Мастер Генри, расписывавший Джорджу Пенруддоку прелести футбола, выпивок и палочных боев, из которых состояло его университетское обучение, неохотно повиновался, и все мы, кроме леди и мисс Алисы, спустились в спардек. Там уже собралось почти все население Стонхилла, там же в углу дремал штурман.
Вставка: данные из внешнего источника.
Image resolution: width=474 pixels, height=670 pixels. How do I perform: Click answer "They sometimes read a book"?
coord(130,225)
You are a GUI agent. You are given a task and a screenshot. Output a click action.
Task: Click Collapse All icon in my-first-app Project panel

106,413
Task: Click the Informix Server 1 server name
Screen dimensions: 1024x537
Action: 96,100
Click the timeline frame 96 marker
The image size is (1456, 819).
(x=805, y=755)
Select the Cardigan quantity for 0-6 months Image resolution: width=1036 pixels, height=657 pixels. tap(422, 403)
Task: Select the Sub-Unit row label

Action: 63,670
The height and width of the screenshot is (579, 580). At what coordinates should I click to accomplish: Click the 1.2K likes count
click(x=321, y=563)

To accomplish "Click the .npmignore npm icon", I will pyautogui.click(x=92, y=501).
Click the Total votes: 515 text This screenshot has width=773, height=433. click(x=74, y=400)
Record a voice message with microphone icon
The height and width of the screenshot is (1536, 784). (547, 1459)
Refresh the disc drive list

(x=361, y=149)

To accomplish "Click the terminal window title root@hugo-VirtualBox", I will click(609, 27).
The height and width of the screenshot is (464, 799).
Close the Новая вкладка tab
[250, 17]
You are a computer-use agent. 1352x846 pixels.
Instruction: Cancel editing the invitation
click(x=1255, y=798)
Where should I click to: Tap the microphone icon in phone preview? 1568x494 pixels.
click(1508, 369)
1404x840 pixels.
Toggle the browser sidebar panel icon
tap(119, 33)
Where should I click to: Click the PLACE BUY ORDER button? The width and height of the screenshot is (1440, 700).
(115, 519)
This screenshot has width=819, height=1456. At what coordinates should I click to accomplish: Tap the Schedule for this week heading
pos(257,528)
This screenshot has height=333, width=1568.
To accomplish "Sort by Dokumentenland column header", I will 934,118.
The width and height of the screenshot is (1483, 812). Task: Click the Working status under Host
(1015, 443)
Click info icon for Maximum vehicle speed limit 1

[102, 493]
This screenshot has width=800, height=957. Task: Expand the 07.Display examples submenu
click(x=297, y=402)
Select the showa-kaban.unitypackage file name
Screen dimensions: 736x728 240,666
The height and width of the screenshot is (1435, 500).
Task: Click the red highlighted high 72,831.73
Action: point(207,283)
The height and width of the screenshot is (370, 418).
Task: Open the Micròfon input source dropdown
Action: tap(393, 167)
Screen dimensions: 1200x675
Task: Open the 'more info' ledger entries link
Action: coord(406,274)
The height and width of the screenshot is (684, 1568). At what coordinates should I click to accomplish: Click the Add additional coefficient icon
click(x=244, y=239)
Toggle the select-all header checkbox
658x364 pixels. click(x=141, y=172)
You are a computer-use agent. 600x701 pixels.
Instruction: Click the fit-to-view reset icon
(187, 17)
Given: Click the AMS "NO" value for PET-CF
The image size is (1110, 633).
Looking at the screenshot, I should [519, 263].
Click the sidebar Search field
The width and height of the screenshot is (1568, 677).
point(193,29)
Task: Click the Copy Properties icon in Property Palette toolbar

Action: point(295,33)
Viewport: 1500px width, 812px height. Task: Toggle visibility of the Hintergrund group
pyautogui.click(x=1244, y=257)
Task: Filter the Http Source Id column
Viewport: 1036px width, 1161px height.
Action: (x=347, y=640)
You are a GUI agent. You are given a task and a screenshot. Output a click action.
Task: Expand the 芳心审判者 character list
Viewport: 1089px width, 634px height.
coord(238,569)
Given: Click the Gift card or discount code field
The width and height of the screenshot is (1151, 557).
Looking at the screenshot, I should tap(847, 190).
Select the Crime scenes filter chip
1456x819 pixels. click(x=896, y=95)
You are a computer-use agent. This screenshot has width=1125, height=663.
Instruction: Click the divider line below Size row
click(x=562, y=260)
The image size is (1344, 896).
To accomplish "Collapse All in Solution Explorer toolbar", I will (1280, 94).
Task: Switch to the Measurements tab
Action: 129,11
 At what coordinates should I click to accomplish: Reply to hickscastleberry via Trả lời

Как сейчас вижу эту картину. В распахнутые окна кормы летят дымные солнечные дорожки, рисуют на бортах сверкающий ковер. При поворотах судна он переползает с бортов на пол, с пола на зеленое сукно стола, потом слепяще озаряет бритые физиономии с тяжелыми подбородками, белые прямоугольные воротники на темных камзолах, высокие шляпы с пряжками. Люди морщатся и надвигают их на лоб. Порой каюту по всей длине, как взмах бича, просвистывает сквозняк, сея брызги; пол валится то вправо, то влево — ветер свежий, море в барашках. Вверху хлопает громада парусины, визжат шкивы блоков; все дерево, вся снасть "Красивой Мэри" — в напряженной, мученической работе движения. На спардеке запах сырости, смолы, кожи, краски, крысиного помета — извечный воздух морских странствий. Он преобразил людей Стонхилла: даже слово "переселенцы" как бы покрылось налетом морской соли с привкусом горчайшего "навсегда".

Председателем собрания избран я — тот самый, кто лет пятнадцать назад, затаив дыхание, внимал старшим колонистам. Теперь для меня соотечественники ясны, будто они из стекла. Среди них нет белоснежных ангельских Душ — что ж, будем выкраивать новых людей из того материала, который шел на изготовление диких кошек и гремучих змей. А пока предоставим слово проповеднику общины, мистеру Бланкету. Молитвенно сложив руки, бывший мельник закрывает глаза и внушительно молчит. Наконец отверзает уста.

— Здесь собрались мы, бедные пилигримы, ищущие Земли Обетованной, куда стремит нас быстрый корабль сей. К сожалению, не знакома нам земля, к которой плывем. Не расскажет ли брат наш Джойс, муж ученый и многоопытный, что известно о сей стране от тех, кто в ней побывал?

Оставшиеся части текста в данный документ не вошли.